I looked at the additional gist and the relevant Process
invocations are in that log. I don't see any processes invocations with a long list of arguments though because at least for the compile steps those processes are passing the source filenames via a file and just referencing the file in the command-line arguments.
I wonder what the source of the size of the huge processes are.
@stuhood: Any suggestions how to dig further here? Are process instances or results cached somewhere by the engine?
It may also be worth running a memory profiler to see where exactly these "process" allocations are occurring. https://github.com/KDE/heaptrack was useful to me at one point.

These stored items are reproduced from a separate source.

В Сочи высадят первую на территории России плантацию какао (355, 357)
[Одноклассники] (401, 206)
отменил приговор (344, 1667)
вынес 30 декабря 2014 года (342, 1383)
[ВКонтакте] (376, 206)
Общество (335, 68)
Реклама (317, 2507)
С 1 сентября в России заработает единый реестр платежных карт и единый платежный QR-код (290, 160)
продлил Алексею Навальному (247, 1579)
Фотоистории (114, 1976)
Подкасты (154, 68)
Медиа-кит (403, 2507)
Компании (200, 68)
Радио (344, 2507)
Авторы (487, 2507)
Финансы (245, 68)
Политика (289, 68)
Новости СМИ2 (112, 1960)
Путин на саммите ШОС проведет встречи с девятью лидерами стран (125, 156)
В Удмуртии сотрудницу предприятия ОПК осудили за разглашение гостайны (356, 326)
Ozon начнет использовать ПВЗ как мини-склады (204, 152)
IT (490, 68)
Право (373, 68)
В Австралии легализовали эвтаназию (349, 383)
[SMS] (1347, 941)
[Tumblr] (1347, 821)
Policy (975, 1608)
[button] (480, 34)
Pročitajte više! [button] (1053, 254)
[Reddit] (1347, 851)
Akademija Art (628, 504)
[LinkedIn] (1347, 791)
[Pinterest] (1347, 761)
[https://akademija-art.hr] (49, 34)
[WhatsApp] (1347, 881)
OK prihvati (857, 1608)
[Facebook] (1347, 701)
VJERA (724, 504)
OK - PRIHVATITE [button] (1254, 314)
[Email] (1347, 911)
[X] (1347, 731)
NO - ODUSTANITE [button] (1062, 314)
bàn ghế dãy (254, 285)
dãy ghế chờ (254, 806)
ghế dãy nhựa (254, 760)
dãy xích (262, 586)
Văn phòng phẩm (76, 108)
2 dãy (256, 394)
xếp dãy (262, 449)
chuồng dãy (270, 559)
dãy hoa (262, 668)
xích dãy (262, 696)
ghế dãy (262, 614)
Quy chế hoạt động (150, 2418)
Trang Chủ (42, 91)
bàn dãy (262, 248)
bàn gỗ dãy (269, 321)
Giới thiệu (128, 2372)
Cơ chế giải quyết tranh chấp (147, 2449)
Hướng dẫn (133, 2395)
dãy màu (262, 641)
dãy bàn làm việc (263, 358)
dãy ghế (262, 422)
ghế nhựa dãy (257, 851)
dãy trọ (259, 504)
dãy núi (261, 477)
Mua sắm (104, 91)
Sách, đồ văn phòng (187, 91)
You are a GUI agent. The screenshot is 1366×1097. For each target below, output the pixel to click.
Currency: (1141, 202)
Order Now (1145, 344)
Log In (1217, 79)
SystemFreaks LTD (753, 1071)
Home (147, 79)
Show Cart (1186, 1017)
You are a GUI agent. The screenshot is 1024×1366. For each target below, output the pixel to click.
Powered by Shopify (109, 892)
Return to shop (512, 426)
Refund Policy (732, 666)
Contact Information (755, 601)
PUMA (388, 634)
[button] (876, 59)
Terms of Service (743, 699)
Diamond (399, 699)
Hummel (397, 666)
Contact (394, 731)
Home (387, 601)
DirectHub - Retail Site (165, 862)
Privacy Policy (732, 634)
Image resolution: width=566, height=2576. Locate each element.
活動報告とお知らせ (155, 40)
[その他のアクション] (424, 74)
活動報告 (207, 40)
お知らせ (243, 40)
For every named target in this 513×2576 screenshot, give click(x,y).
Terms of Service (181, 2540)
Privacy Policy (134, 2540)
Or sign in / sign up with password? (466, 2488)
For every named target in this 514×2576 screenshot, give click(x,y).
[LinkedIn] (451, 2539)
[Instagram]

@stuhood: Any suggestions how to dig further here? Are process instances or results cached somewhere by the engine?
Yes: the Process
struct is cached as a Node
in the graph. If it is large, then our memory usage will be higher.
I expect that the next step would be taking advantage of the DeepSizeOf
trait that is peppered around the codebase (including on Process
and all of its transitively referenced types), to figure out what part of the Process
es from #19060 are large.
@jyggen's repro from the description is slightly different: both scandir
and paths
are pretty clearly suffering from path duplication (and taking up 65% of memory). We've solved that problem for DirectoryDigest
by switching to DigestTrie
, but we're not currently using a trie for those structures.
The connection between #19060 and this issue might be that the Args
list for some processes contain many paths (which are then additionally duplicates of other scandir
and paths
), but that would need confirmation using DeepSizeOf
.
We've solved that problem for
DirectoryDigest
by switching toDigestTrie
, but we're not currently using a trie for those structures.
I have a draft of doing this for Paths
over here: https://github.com/pantsbuild/pants/pull/19232 ... haven't benchmarked it yet.
Will do scandir
in a separate PR. (EDIT: https://github.com/pantsbuild/pants/pull/19246)
The >=2.18.0.dev2
releases contain a fix for the scandir
memory size: I'm still looking at how to solve the paths
memory size issue.
As mentioned on #19232, that approach ended up being a dead-end for paths
, because it didn't differentiate between matched directories and directories which were present because of a parent directory.
Cheers! I'm off work until early August, so won't be able to give it a try on our monorepo until then sadly.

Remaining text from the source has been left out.